▶ Data extracts
========================

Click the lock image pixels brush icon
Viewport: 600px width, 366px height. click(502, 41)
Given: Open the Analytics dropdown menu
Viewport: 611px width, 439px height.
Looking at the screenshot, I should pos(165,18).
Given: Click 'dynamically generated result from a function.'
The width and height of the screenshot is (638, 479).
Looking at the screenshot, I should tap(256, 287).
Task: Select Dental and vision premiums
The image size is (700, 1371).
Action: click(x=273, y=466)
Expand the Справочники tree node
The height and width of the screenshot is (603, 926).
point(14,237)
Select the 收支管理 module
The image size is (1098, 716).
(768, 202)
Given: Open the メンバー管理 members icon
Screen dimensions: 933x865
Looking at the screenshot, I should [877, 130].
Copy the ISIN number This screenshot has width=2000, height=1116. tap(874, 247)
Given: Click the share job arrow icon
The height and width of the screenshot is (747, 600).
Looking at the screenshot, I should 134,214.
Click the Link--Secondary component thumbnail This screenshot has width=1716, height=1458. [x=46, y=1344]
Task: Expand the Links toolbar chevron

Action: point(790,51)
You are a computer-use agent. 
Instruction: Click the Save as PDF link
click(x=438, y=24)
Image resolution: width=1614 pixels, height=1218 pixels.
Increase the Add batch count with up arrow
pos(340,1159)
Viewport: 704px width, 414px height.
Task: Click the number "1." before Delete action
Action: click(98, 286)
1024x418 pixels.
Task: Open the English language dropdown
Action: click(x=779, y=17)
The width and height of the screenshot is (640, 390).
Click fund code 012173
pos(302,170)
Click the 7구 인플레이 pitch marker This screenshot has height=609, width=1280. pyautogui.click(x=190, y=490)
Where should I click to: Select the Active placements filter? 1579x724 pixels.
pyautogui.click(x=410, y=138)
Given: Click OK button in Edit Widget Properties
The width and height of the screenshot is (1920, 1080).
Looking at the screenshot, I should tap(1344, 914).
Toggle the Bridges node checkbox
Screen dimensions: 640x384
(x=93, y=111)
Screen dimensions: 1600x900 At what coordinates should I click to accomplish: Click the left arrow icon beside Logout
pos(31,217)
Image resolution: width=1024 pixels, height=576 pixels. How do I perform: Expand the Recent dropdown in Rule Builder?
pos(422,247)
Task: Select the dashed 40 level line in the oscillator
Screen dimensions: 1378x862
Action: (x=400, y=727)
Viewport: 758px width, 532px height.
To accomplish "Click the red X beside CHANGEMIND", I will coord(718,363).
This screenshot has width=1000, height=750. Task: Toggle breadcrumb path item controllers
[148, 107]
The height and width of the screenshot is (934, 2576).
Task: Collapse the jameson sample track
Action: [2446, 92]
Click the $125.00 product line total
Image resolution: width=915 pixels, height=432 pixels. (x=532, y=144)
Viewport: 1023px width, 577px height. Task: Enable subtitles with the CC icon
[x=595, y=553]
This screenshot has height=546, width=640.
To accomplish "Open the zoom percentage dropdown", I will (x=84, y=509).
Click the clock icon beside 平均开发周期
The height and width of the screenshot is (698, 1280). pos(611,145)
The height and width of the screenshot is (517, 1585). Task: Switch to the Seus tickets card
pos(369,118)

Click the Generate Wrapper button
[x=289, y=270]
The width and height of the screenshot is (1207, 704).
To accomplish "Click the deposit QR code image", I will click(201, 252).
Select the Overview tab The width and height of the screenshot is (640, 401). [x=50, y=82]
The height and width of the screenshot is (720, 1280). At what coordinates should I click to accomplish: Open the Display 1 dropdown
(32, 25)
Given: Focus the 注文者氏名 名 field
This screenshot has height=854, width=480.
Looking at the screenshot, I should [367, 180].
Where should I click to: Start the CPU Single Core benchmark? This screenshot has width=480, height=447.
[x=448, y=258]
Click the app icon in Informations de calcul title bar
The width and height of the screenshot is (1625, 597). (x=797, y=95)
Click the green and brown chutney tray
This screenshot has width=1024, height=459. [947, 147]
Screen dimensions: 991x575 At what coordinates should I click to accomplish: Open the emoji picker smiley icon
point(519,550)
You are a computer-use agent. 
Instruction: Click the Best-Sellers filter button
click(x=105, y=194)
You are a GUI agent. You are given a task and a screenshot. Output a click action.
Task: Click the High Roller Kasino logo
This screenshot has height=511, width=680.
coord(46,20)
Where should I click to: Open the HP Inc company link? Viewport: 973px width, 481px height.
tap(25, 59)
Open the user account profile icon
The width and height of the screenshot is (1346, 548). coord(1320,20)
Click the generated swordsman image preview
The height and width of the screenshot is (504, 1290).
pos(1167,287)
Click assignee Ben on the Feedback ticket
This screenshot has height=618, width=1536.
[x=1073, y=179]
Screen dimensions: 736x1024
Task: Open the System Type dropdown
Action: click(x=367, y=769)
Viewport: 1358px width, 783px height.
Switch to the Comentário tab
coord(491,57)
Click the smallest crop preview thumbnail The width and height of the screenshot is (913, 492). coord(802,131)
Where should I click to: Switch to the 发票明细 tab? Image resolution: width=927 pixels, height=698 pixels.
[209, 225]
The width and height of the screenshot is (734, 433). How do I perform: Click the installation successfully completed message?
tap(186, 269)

========================

▶ Exercise requirements
The answer must consist of all the entries, copied exactly.

▶ Answer to this problem
Click the lock image pixels brush icon
Viewport: 600px width, 366px height. click(502, 41)
Given: Open the Analytics dropdown menu
Viewport: 611px width, 439px height.
Looking at the screenshot, I should pos(165,18).
Given: Click 'dynamically generated result from a function.'
The width and height of the screenshot is (638, 479).
Looking at the screenshot, I should tap(256, 287).
Task: Select Dental and vision premiums
The image size is (700, 1371).
Action: click(x=273, y=466)
Expand the Справочники tree node
The height and width of the screenshot is (603, 926).
point(14,237)
Select the 收支管理 module
The image size is (1098, 716).
(768, 202)
Given: Open the メンバー管理 members icon
Screen dimensions: 933x865
Looking at the screenshot, I should [877, 130].
Copy the ISIN number This screenshot has width=2000, height=1116. tap(874, 247)
Given: Click the share job arrow icon
The height and width of the screenshot is (747, 600).
Looking at the screenshot, I should 134,214.
Click the Link--Secondary component thumbnail This screenshot has width=1716, height=1458. [x=46, y=1344]
Task: Expand the Links toolbar chevron

Action: point(790,51)
You are a computer-use agent. 
Instruction: Click the Save as PDF link
click(x=438, y=24)
Image resolution: width=1614 pixels, height=1218 pixels.
Increase the Add batch count with up arrow
pos(340,1159)
Viewport: 704px width, 414px height.
Task: Click the number "1." before Delete action
Action: click(98, 286)
1024x418 pixels.
Task: Open the English language dropdown
Action: click(x=779, y=17)
The width and height of the screenshot is (640, 390).
Click fund code 012173
pos(302,170)
Click the 7구 인플레이 pitch marker This screenshot has height=609, width=1280. pyautogui.click(x=190, y=490)
Where should I click to: Select the Active placements filter? 1579x724 pixels.
pyautogui.click(x=410, y=138)
Given: Click OK button in Edit Widget Properties
The width and height of the screenshot is (1920, 1080).
Looking at the screenshot, I should tap(1344, 914).
Toggle the Bridges node checkbox
Screen dimensions: 640x384
(x=93, y=111)
Screen dimensions: 1600x900 At what coordinates should I click to accomplish: Click the left arrow icon beside Logout
pos(31,217)
Image resolution: width=1024 pixels, height=576 pixels. How do I perform: Expand the Recent dropdown in Rule Builder?
pos(422,247)
Task: Select the dashed 40 level line in the oscillator
Screen dimensions: 1378x862
Action: (x=400, y=727)
Viewport: 758px width, 532px height.
To accomplish "Click the red X beside CHANGEMIND", I will coord(718,363).
This screenshot has width=1000, height=750. Task: Toggle breadcrumb path item controllers
[148, 107]
The height and width of the screenshot is (934, 2576).
Task: Collapse the jameson sample track
Action: [2446, 92]
Click the $125.00 product line total
Image resolution: width=915 pixels, height=432 pixels. (x=532, y=144)
Viewport: 1023px width, 577px height. Task: Enable subtitles with the CC icon
[x=595, y=553]
This screenshot has height=546, width=640.
To accomplish "Open the zoom percentage dropdown", I will (x=84, y=509).
Click the clock icon beside 平均开发周期
The height and width of the screenshot is (698, 1280). pos(611,145)
The height and width of the screenshot is (517, 1585). Task: Switch to the Seus tickets card
pos(369,118)

Click the Generate Wrapper button
[x=289, y=270]
The width and height of the screenshot is (1207, 704).
To accomplish "Click the deposit QR code image", I will click(201, 252).
Select the Overview tab The width and height of the screenshot is (640, 401). [x=50, y=82]
The height and width of the screenshot is (720, 1280). At what coordinates should I click to accomplish: Open the Display 1 dropdown
(32, 25)
Given: Focus the 注文者氏名 名 field
This screenshot has height=854, width=480.
Looking at the screenshot, I should [367, 180].
Where should I click to: Start the CPU Single Core benchmark? This screenshot has width=480, height=447.
[x=448, y=258]
Click the app icon in Informations de calcul title bar
The width and height of the screenshot is (1625, 597). (x=797, y=95)
Click the green and brown chutney tray
This screenshot has width=1024, height=459. [947, 147]
Screen dimensions: 991x575 At what coordinates should I click to accomplish: Open the emoji picker smiley icon
point(519,550)
You are a computer-use agent. 
Instruction: Click the Best-Sellers filter button
click(x=105, y=194)
You are a GUI agent. You are given a task and a screenshot. Output a click action.
Task: Click the High Roller Kasino logo
This screenshot has height=511, width=680.
coord(46,20)
Where should I click to: Open the HP Inc company link? Viewport: 973px width, 481px height.
tap(25, 59)
Open the user account profile icon
The width and height of the screenshot is (1346, 548). coord(1320,20)
Click the generated swordsman image preview
The height and width of the screenshot is (504, 1290).
pos(1167,287)
Click assignee Ben on the Feedback ticket
This screenshot has height=618, width=1536.
[x=1073, y=179]
Screen dimensions: 736x1024
Task: Open the System Type dropdown
Action: click(x=367, y=769)
Viewport: 1358px width, 783px height.
Switch to the Comentário tab
coord(491,57)
Click the smallest crop preview thumbnail The width and height of the screenshot is (913, 492). coord(802,131)
Where should I click to: Switch to the 发票明细 tab? Image resolution: width=927 pixels, height=698 pixels.
[209, 225]
The width and height of the screenshot is (734, 433). How do I perform: Click the installation successfully completed message?
tap(186, 269)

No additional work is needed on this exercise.